The European Commission (EC) says that it will decide in September on the final shape of the bid, and how it will be financed. But there are problems. Eutelsat’s CEO Eve Berneke, speaking to analysts during her August 9th financial report, admitted that there were various options under consideration with the primary objective being to trim costs. The various operational members of what’s left of the consortium (SES, Eutelsat and Hispasat) have some valuable options already in their orbital inventory.

SES, as well as a world-circling fleet of geostationary satellites (and in the process of buying Intelsat to add to the fleet), also owns a mini-constellation of mid-Earth orbiters called mPOWER. The problem for SES is that (1) it still has to cough up $3.1 billion to buy Intelsat and (2) still has to pay Boeing for the remaining unlaunched mPOWER satellites.

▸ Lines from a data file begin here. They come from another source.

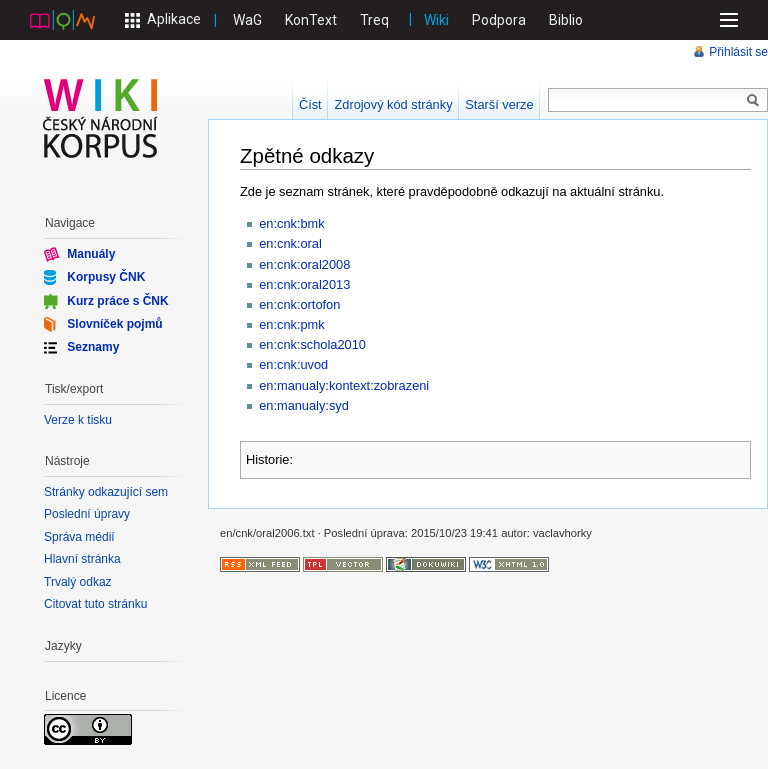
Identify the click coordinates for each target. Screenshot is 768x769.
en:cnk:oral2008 (304, 264)
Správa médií (79, 537)
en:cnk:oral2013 (304, 284)
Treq (374, 20)
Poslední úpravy (87, 514)
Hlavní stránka (82, 559)
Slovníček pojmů (114, 324)
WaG (247, 20)
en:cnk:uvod (293, 364)
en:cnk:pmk (291, 324)
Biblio (566, 20)
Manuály (91, 254)
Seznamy (93, 347)
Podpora (499, 20)
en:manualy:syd (304, 405)
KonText (311, 20)
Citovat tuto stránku (95, 604)
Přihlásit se (738, 52)
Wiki (436, 20)
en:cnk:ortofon (299, 304)
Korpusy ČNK (106, 277)
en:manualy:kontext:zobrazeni (344, 385)
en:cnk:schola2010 (312, 344)
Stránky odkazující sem (106, 492)
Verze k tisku (78, 420)
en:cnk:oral (290, 243)
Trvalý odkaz (78, 582)
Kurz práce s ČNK (117, 300)
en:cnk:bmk (291, 223)
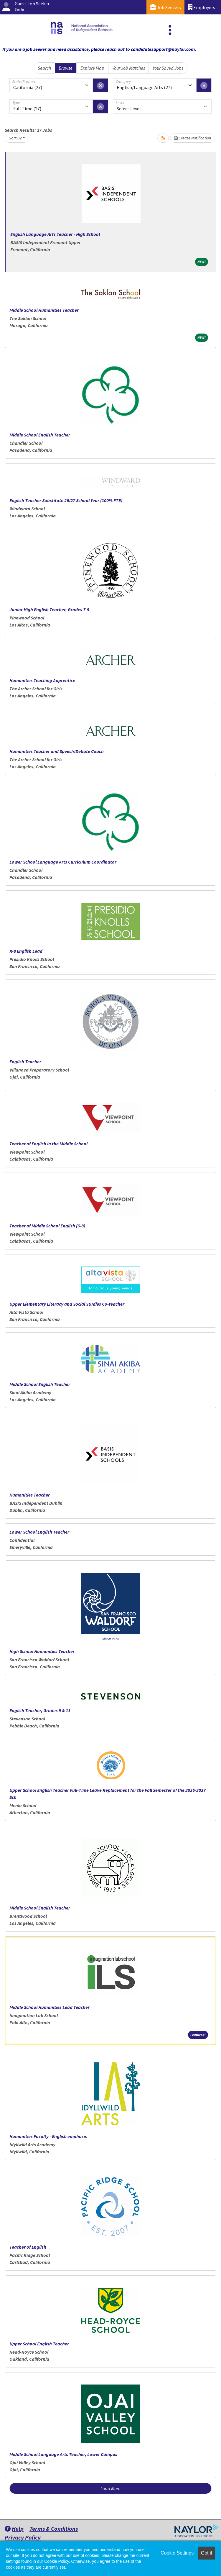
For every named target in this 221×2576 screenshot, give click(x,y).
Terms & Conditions (53, 2528)
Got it (206, 2552)
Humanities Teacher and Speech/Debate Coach (56, 751)
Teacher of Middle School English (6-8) (47, 1226)
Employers (201, 7)
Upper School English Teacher (39, 2344)
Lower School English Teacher (39, 1532)
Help (14, 2528)
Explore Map (92, 68)
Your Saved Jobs (168, 68)
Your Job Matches (128, 68)
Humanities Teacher (29, 1495)
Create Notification (192, 138)
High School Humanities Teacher (42, 1651)
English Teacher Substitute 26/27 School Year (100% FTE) (65, 500)
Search (44, 68)
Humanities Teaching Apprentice (42, 680)
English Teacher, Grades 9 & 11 (39, 1710)
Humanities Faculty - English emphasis (48, 2136)
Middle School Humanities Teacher (44, 310)
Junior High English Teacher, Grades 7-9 (49, 609)
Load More (110, 2488)
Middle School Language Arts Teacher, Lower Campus (63, 2454)
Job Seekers (165, 7)
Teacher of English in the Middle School (48, 1144)
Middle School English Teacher (39, 435)
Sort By (15, 138)
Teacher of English (27, 2247)
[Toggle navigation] (170, 30)
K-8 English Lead (25, 951)
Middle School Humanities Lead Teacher (49, 2007)
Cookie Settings (177, 2552)
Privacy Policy (23, 2537)
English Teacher (25, 1061)
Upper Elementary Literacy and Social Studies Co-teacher (66, 1304)
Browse (65, 68)
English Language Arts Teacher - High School (55, 234)
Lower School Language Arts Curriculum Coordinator (62, 862)
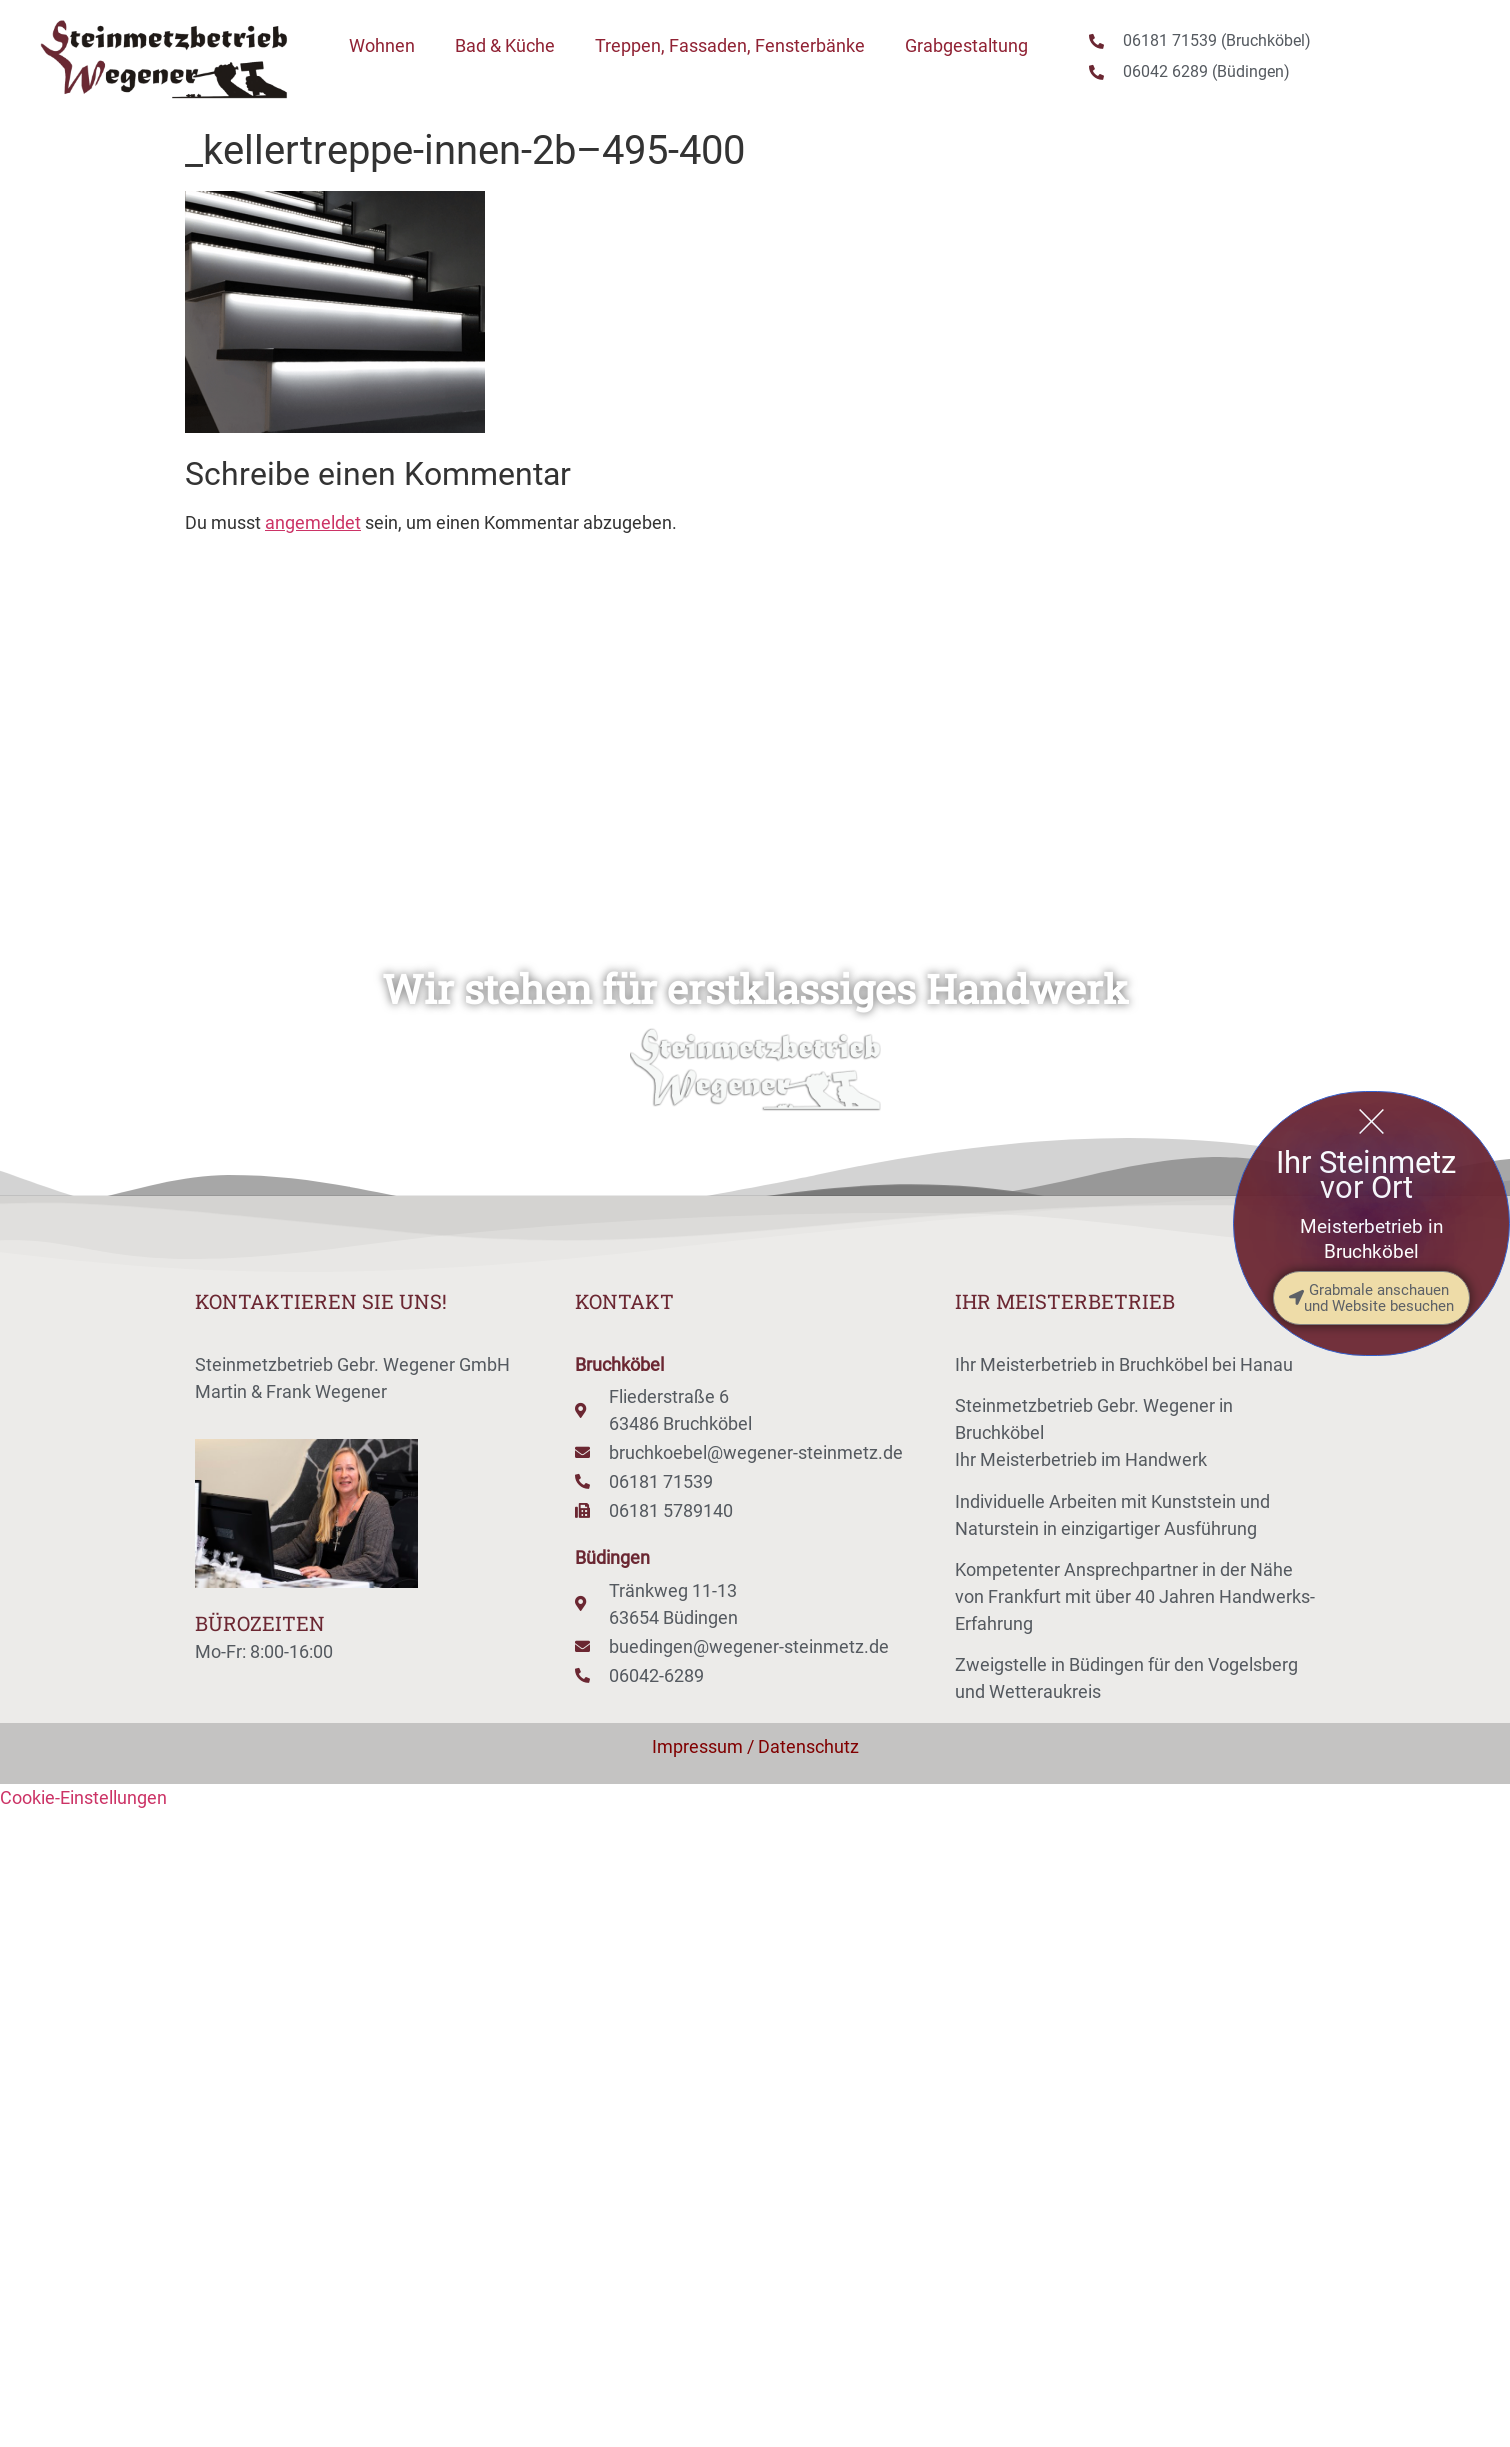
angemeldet (313, 522)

Eutelsat is extremely cash-strapped. It ‘merged’ itself with low Earth orbiting fleet OneWeb back in September 2023. It has to finance OneWeb operationally including investing in dozens of ‘Gateway’ access points around the planet in order to make OneWeb work. Indeed, it is raising around €790 million by selling off all of its wholly-owned teleports and forming a new business where it will only own 20 per cent of the business.

Eutelsat has suspended dividend payments to shareholders while it accumulates cash in order to buy a second generation fleet of OneWeb satellites. However, its own global geostationary satellites plus the 600-craft OneWeb fleet are powerful assets. Nevertheless, Eutelsat is in need of cash. It is very highly geared as far as its borrowing and debt are concerned, hence the desire to sell off its teleports.

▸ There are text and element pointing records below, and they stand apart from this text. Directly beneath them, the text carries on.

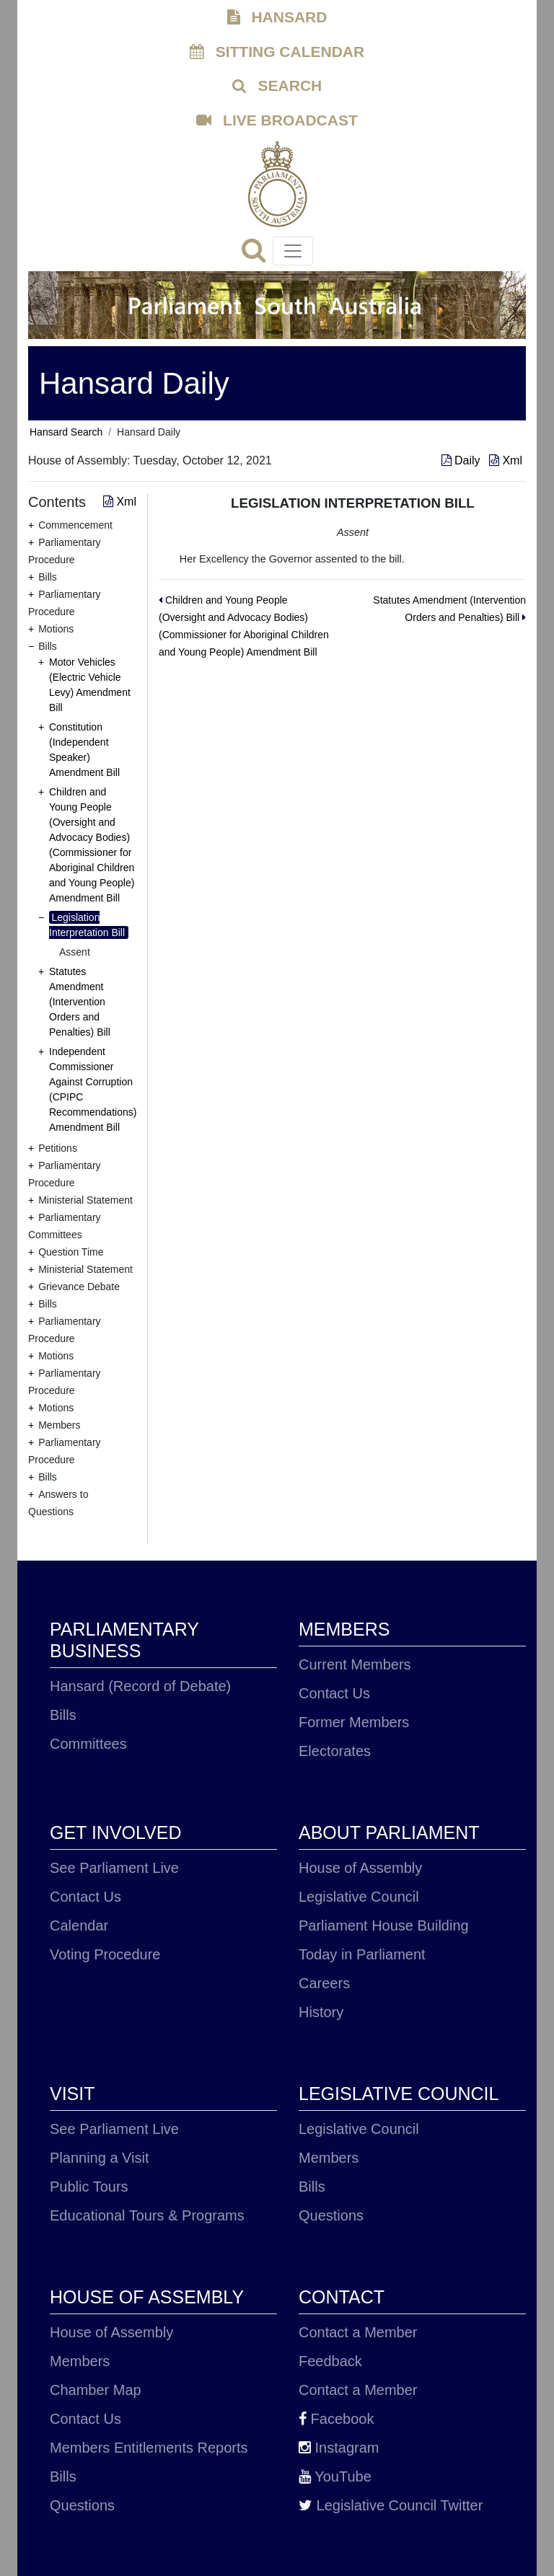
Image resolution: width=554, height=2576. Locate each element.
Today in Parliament (362, 1954)
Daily (462, 460)
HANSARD (277, 17)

Hispasat, while a more modest operation, has its fleet of satellites with a powerful presence in the Latino markets as well as covering Europe. However, with these available assets it is quite reasonable for the consortium members to ask the EC ‘why do we need an all-new IRIS2 scheme?’

That was, by implication, the question raised by Berneke in her comments to analysts. Industry gossip is that the original SpaceRISE budget was pitched at around €12 billion. While not being unaffordable, it was a much larger amount than initially envisioned. The European Space Agency is prepared to pitch in with cash and the French government is said to be favourably inclined to help out. But Germany is not in favour.

But there is one German-based operation that would love to see it satellites – also low Earth orbiting – and with highly secure laser communications in the shape of Rivada Space Networks. They have the first batch of 300 satellites under construction now, and they’d start to launch in this coming winter and be in service during 2026.

Eutelsat’s Berneke told analysts that there remained one possibility that IRIS2 could become a hosted-payload scheme to place secure communications technology on the partner’s existing assets. That would include OneWeb’s ‘second generation’ craft as well as SES’s expanding O3b mPOWER fleet.

Berneke said: “There has been speculation about whether a hosted payload could be an alternative. Right now, we are still working on the original tender offering and structure with the Commission. But there are lots of alternatives. What’s important is that we get to a point where we have European sovereign capacity. To me that is the most important objective of the IRIS2 discussions.”